Claim Your Own: The Orlando Shooter Was a Product of US Hypermasculinity
Tariq Khan, wwwayward, June 13, 2016

Like so many others, I’ve been at a loss for the past two days, trying to make sense of the heinous act of anti-queer mass murder in Orlando. The following are some of my scattered thoughts on the topic, some of which I originally posted in a couple of rants on social media the past two mornings:

I have family members and friends who are queer, immigrants, Muslim, or all three, and who are very worried about the proliferation of the harmful imperialist ideology that comes with characterizing the murderer Omar Mateen as “ISIS,” “jihadist,” “Muslim,” in short – foreign, other, not of the United States. They recognize that this discourse carries with it repressive power that harms queer, Muslim, and immigrant communities.

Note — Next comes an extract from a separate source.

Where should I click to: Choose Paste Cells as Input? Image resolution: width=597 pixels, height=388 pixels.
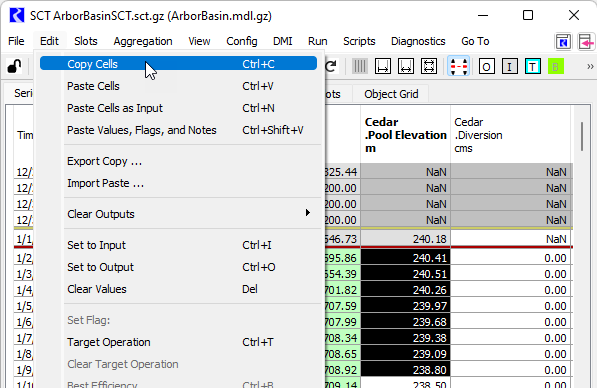pos(190,108)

I’ve seen discussion on social media blaming the patriarchal culture of Afghanistan. What this discourse fails miserably to notice is that Mateen was not from Afghanistan. He was born and raised in the United States. He went to US schools. He watched US movies and television shows. He played in US neighborhoods. He shopped at US malls. He worked for US companies. He was socialized in the United States. He was a United States citizen from birth. So if we’re going to interrogate patriarchal culture, and I think we should, let’s start with the United States.

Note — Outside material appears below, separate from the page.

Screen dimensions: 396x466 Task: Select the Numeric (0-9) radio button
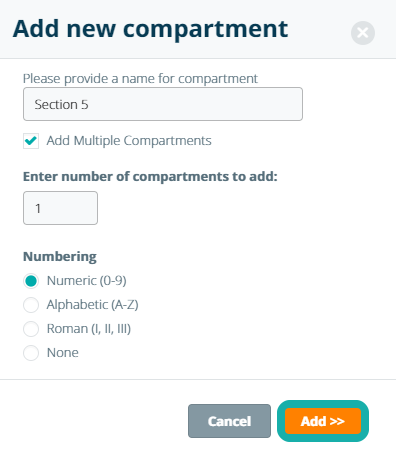[x=31, y=281]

For the past year, I’ve been teaching a US Gender History course to undergrads at the university. One of the things I emphasize is the interconnectedness of US imperialism, capitalism, white supremacy, and violent masculinity. I’ve learned, and continue to learn, from Black, Brown, Indigenous, “third-world,” anti-colonial, Queer, and working-class feminist scholars, organizers, and activists about the many ways cis-hetero-patriarchy is historically intertwined with histories of capitalism, imperialism, and white supremacy. I try to share that knowledge with my students. The violence committed by Mateen has US hyper-masculinity written all over it.